### Problem
Entries follow. Give back exactly the lines starting at the one containing "Image resolution: width=1266" and ending at the one containing "Task: Toggle the Earnings", and no other lines.

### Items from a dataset
■ ■ ■ ■ ■
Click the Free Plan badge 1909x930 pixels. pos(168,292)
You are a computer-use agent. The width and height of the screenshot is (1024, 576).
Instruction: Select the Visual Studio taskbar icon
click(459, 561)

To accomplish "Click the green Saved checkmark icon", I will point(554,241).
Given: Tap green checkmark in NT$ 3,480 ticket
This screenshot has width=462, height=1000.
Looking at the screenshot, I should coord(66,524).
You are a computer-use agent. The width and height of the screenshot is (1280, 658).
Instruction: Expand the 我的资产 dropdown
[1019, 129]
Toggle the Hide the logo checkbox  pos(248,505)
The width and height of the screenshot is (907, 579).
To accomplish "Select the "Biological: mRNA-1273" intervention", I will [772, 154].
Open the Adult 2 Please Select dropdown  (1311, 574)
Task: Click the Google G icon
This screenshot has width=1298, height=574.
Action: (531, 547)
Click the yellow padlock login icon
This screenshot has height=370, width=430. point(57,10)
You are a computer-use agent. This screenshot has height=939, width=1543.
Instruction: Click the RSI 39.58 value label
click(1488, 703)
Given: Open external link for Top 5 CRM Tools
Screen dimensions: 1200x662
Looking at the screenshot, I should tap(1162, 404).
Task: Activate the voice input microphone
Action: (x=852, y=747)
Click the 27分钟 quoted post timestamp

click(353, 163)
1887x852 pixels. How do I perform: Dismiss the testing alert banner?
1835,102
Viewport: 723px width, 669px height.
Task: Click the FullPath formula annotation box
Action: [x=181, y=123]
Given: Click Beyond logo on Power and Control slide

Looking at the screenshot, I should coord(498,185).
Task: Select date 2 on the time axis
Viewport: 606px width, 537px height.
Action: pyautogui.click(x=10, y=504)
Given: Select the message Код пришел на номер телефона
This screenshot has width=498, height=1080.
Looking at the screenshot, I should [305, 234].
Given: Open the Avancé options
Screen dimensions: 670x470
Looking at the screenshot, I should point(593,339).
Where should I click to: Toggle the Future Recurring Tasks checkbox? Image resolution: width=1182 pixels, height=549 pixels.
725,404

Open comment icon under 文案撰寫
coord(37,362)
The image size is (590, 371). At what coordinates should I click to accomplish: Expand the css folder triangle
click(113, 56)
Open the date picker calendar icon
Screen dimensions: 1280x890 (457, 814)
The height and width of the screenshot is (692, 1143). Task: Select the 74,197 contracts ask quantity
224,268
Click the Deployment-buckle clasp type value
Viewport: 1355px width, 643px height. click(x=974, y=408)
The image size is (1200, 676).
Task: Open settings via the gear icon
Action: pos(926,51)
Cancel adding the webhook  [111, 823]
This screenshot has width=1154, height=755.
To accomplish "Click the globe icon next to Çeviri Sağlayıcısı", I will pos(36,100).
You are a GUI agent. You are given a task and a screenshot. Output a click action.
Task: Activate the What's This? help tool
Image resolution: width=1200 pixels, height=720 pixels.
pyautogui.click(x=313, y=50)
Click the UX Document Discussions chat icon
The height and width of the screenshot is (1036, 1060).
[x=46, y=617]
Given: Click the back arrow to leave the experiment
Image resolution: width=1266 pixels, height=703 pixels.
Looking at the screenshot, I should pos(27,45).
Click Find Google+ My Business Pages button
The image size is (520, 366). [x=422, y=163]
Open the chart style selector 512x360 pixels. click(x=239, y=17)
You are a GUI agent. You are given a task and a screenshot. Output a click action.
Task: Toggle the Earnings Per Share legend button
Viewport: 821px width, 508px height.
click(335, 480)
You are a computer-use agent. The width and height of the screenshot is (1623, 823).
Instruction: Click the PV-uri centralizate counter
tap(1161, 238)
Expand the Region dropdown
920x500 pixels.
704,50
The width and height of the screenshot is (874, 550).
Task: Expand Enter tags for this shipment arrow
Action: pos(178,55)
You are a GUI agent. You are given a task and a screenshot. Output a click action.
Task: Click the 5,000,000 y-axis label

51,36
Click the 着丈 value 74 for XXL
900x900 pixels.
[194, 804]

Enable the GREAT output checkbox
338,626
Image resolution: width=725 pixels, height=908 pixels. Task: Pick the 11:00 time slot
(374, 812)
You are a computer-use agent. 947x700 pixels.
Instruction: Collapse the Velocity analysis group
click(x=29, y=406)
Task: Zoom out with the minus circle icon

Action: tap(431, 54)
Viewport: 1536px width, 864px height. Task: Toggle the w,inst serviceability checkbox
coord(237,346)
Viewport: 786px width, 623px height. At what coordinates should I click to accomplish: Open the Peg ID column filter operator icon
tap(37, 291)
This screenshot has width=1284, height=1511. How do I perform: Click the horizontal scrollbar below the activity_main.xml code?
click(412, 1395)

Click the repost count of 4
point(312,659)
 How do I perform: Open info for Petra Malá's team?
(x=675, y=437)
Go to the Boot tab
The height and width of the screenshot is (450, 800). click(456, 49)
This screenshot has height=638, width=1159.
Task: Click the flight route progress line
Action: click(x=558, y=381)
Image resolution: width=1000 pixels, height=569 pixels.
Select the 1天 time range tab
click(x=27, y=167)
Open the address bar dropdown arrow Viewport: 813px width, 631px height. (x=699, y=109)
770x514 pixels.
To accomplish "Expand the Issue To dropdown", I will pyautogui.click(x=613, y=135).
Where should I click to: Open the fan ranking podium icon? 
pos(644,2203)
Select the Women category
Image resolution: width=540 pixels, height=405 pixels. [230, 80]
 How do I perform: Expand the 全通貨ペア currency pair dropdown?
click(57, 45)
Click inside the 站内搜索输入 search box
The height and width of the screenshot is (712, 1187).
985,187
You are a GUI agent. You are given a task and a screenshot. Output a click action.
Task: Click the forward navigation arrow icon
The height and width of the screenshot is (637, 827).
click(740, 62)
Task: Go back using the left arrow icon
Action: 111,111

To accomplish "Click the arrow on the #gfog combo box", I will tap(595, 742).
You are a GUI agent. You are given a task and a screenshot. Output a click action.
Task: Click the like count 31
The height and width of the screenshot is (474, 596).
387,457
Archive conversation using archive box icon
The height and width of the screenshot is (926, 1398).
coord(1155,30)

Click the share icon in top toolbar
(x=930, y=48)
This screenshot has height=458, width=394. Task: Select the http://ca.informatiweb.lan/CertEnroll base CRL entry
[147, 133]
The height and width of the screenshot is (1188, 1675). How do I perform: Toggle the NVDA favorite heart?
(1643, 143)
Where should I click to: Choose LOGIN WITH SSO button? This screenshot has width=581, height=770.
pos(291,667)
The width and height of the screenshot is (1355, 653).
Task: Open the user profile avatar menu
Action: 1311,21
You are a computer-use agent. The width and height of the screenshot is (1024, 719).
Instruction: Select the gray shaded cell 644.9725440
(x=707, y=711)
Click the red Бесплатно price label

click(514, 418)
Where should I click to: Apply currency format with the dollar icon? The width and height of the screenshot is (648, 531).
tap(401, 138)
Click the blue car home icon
■ ■ ■ ■ ■
### Exercise answer
Image resolution: width=1266 pixels, height=703 pixels.
Looking at the screenshot, I should pos(27,45).
Click Find Google+ My Business Pages button
The image size is (520, 366). [x=422, y=163]
Open the chart style selector 512x360 pixels. click(x=239, y=17)
You are a GUI agent. You are given a task and a screenshot. Output a click action.
Task: Toggle the Earnings Per Share legend button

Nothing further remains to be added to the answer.